CFO of Rolls Royce Blasts New Regulations

Catchy headline, nice story, the CFO of RR explains why making firms who don’t represent a systemic threat to the world financial system should be left alone. Click for story, free access.

emir derivatives rolls royce mark morris.

One Response to “CFO of Rolls Royce Blasts New Regulations”

  1. Though small in notional terms it is not true to say that corporations trading derivatives are immaterial to the systemic counterparty risk equation because:
    - a corporate’s OTC portfolio with a bank would usually be directional (i.e. they are hedging rather than trading a flat OTC derivatives book in the manner of a market maker)
    - frequently a corporates relationship revenue from another source (e.g. investment banking / primary market operations) leads banks to accept relatively loose collateral terms (no initial margin, sometimes no variation margin)

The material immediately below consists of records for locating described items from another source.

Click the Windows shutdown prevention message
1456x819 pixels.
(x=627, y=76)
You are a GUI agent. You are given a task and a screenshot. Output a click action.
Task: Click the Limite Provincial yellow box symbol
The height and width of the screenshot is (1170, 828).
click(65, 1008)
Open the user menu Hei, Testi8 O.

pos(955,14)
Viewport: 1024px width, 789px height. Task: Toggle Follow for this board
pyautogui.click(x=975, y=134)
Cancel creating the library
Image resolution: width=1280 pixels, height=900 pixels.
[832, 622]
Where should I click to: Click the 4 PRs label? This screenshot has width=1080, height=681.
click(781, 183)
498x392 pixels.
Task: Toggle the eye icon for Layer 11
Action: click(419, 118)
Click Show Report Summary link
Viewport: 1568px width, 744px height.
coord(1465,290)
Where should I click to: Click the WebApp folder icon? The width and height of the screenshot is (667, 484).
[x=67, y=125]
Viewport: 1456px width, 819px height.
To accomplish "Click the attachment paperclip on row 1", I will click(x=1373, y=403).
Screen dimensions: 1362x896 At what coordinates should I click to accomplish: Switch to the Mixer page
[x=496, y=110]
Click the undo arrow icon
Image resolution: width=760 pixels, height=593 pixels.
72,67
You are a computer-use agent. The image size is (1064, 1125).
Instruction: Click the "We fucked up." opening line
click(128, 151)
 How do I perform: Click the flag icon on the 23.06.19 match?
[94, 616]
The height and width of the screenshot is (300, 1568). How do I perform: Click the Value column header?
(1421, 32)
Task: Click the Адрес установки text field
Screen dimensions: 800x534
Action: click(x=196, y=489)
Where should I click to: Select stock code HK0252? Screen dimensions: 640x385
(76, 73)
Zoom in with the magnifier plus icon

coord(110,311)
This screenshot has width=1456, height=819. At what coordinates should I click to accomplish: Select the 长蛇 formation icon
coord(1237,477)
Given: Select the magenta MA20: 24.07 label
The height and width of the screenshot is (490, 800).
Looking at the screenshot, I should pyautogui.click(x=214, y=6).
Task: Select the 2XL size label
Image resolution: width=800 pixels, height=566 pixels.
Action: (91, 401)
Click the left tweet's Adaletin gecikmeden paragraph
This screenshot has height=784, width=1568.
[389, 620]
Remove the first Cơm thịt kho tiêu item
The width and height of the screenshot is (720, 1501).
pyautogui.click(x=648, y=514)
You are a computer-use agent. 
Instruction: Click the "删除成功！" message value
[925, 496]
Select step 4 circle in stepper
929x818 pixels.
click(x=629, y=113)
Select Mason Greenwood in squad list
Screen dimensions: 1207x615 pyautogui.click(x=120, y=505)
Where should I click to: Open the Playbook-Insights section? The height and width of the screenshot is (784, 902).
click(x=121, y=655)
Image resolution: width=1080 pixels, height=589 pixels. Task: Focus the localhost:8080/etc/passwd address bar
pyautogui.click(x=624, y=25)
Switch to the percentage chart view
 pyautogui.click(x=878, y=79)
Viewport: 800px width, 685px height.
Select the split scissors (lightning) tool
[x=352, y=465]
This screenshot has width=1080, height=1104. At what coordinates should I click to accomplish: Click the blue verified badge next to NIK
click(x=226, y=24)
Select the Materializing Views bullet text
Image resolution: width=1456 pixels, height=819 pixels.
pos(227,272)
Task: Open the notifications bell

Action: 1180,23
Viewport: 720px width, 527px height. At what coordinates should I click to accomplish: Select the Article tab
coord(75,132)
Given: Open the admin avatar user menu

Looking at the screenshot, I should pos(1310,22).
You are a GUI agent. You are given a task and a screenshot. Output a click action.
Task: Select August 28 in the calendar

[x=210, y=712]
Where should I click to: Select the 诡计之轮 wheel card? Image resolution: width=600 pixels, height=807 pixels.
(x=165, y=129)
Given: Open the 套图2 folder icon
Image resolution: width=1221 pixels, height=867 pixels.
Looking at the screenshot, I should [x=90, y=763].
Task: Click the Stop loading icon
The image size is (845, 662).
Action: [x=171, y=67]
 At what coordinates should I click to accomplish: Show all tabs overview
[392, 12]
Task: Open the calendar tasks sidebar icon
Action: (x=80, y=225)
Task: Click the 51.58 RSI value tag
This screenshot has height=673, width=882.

    As a result corporates as a client segment may be as much as a 1/3 of a banks OTC counterparty tail risk even if their proportion of open trade notional or current counterparty exposure is less than 10%.

    The corporates portfolios in aggregate can result in significant risk, margin funding costs and capital charges (both under Basel II and Basel III) especially when considering that a pure flow trading dealer will hedge the corporates portfolio market risk with another dealer (with attendant initial margin / Basel III capital charges) or with futures (with attendant cleared / Basel III capital charges)

    Given the political power of corporations has led to exemptions from Dodd-Frank and EMIR risk mitigation approaches (clearing, bilateral initial margin) but Basel III applies to all of a bank’s counterparty risk, corporates will increase from already significant proportion of the total risks and capital usage of a bank through the initial regulatory transition and as legacy portfolios (unmitigated by new regulatory margin) with financial counterparties roll off and new trades with financials are mitigated.

    In my view there is no financial logic supporting corporate exemptions whatever the political logic is. In any case, in particular the CFO of Rolls Royce cannot rationally expect to both have the exemption and be immune to the natural passing on of increased costs of that exemption to their counterparties.